[Collected data entries]
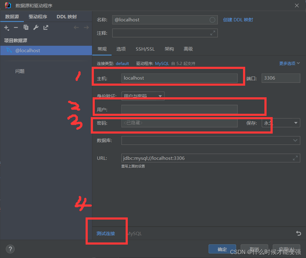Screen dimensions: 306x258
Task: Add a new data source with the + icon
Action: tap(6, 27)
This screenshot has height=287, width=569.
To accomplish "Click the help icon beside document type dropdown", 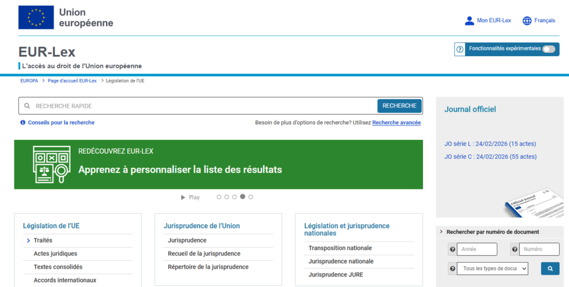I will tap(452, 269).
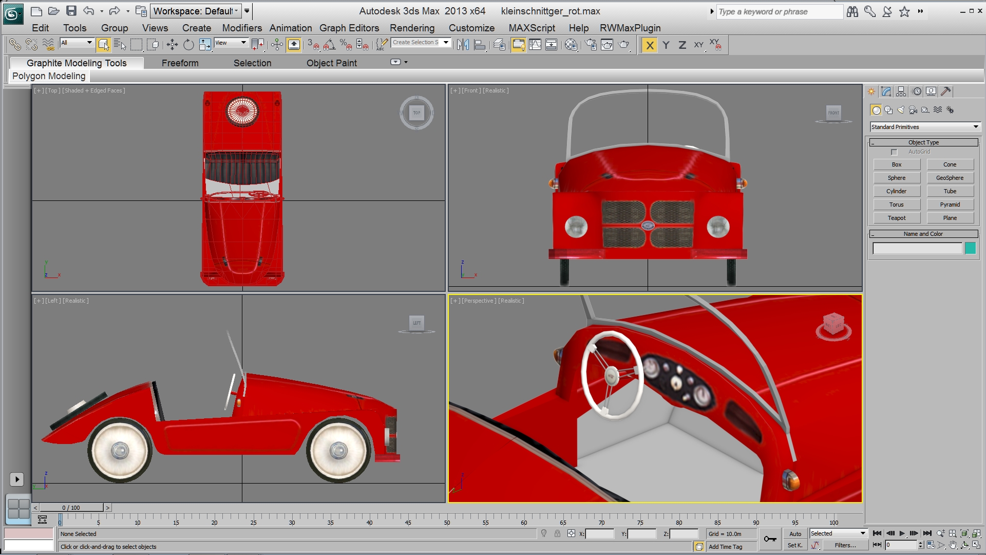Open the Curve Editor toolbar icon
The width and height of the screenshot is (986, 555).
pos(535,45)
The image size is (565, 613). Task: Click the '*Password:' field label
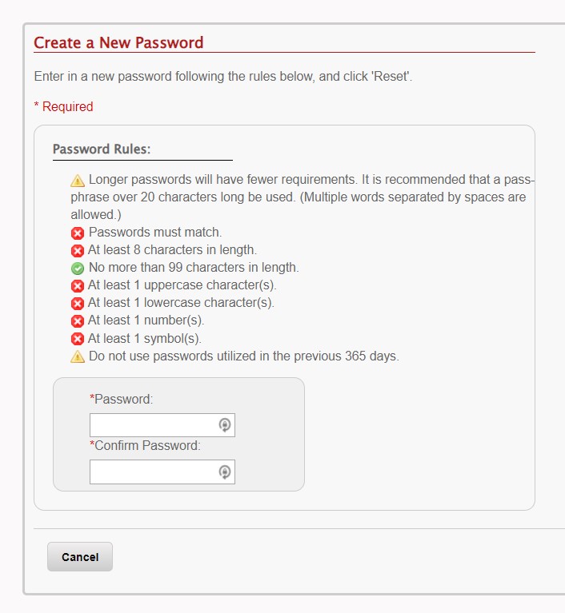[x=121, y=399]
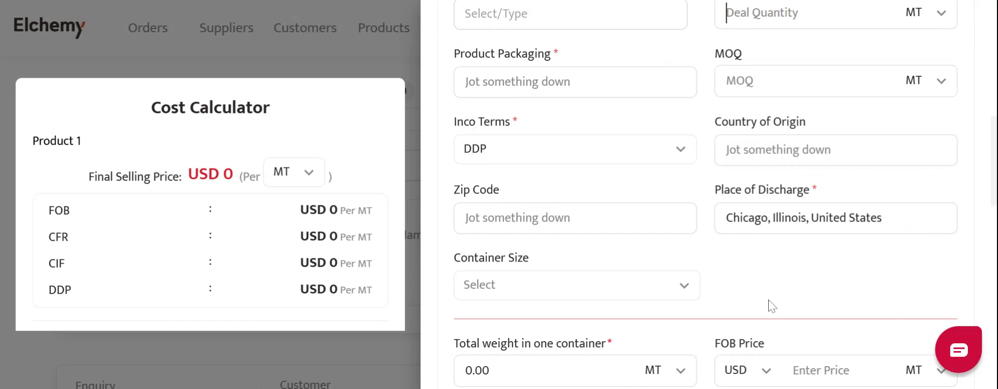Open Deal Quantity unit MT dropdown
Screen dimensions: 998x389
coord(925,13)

WHAT YOU HAVE TO DO :: Please arrange the listing from the line containing "The image size" through the end of the listing, inclusive, as a Markdown table with the columns Row and Listing line, omitting blank lines. Leave the pictures out of the answer.

RESULT FOR THIS TASK ::
| Row | Listing line |
|---|---|
| 1 | The image size is (565, 613). Task: Click the '*Password:' field label |
| 2 | [x=121, y=399] |
| 3 | Open Deal Quantity unit MT dropdown |
| 4 | Screen dimensions: 998x389 |
| 5 | coord(925,13) |